* **ОПИСАНИЕ ЗАДАНИЯ**
Пожалуйста, приведите все строки из записей ниже, в которых встречается слово «toolbar». Регистр букв учитывается.

* **Фрагмент набора данных**
-*-

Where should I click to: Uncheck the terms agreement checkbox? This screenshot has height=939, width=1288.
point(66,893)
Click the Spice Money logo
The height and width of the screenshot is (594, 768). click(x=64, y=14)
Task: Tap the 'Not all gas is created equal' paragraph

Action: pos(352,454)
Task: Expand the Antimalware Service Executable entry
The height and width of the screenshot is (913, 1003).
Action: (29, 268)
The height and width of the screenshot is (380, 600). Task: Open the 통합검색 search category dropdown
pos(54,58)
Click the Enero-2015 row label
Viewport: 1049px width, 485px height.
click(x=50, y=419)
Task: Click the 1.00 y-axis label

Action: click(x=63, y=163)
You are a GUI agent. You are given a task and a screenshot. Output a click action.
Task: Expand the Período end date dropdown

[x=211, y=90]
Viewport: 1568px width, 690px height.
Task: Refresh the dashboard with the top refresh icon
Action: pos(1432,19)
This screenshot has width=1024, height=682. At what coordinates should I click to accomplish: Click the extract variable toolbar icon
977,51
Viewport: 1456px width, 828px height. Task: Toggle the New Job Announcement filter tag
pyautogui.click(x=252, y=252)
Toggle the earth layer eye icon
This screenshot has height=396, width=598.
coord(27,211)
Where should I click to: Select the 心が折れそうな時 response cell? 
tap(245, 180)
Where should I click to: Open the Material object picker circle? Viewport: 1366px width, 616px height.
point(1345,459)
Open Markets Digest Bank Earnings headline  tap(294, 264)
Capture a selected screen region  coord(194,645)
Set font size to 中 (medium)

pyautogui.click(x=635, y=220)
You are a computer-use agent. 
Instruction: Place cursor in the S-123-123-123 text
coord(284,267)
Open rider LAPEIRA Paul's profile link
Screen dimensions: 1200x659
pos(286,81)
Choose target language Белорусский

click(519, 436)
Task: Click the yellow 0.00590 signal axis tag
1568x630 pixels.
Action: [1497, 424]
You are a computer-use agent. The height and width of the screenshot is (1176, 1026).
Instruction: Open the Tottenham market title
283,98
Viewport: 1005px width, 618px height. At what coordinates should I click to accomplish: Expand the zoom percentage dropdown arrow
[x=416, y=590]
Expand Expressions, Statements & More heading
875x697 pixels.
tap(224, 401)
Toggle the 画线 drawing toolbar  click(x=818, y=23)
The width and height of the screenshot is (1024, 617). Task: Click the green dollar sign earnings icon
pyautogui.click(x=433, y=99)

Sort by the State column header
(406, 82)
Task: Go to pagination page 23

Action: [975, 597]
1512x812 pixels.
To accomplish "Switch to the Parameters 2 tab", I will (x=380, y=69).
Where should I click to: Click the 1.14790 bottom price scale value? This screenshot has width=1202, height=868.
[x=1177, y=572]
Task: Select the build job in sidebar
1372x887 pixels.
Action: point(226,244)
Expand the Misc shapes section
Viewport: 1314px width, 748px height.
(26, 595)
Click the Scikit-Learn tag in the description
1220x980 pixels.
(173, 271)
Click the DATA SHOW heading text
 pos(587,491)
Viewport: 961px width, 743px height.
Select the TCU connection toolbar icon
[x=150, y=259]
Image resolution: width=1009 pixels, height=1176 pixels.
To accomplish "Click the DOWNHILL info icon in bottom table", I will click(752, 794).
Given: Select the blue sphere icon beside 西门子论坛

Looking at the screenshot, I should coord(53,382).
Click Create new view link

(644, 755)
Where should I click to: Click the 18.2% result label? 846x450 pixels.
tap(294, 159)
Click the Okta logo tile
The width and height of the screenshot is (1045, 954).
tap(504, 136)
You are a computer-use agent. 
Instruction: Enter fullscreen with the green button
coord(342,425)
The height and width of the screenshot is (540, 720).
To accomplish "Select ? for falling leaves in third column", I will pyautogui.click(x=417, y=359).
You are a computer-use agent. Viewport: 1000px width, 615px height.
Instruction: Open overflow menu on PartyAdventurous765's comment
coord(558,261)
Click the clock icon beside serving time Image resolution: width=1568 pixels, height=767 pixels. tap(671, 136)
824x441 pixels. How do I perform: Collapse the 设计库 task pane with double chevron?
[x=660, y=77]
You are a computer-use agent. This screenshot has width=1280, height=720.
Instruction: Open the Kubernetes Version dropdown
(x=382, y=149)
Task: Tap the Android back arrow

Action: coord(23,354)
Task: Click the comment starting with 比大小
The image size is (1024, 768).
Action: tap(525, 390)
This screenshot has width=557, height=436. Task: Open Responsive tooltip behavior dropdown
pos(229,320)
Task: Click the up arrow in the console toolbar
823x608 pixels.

-*-

* **РЕЗУЛЬТАТ ВЫПОЛНЕНИЯ**
This screenshot has width=1024, height=682. At what coordinates should I click to accomplish: Click the extract variable toolbar icon
Toggle the 画线 drawing toolbar  click(x=818, y=23)
Select the TCU connection toolbar icon
Task: Click the up arrow in the console toolbar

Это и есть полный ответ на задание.